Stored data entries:
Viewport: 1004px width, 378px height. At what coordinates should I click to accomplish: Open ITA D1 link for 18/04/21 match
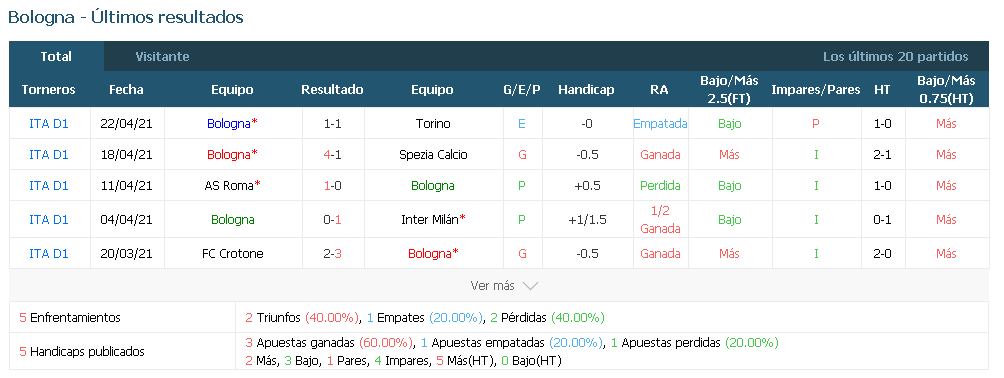[x=49, y=154]
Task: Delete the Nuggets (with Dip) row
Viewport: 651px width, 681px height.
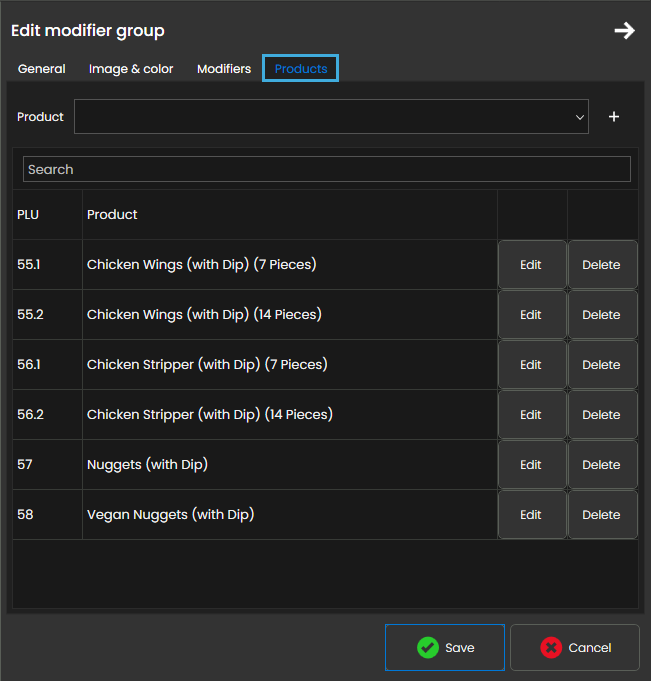Action: click(601, 465)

* Problem to solve *
Apart from the pictures, all of the data must be duplicated exactly as shown above.

* Result of the task *
Viewport: 1004px width, 378px height. At what coordinates should I click to accomplish: Open ITA D1 link for 18/04/21 match
[x=49, y=154]
Task: Delete the Nuggets (with Dip) row
Viewport: 651px width, 681px height.
Action: click(601, 465)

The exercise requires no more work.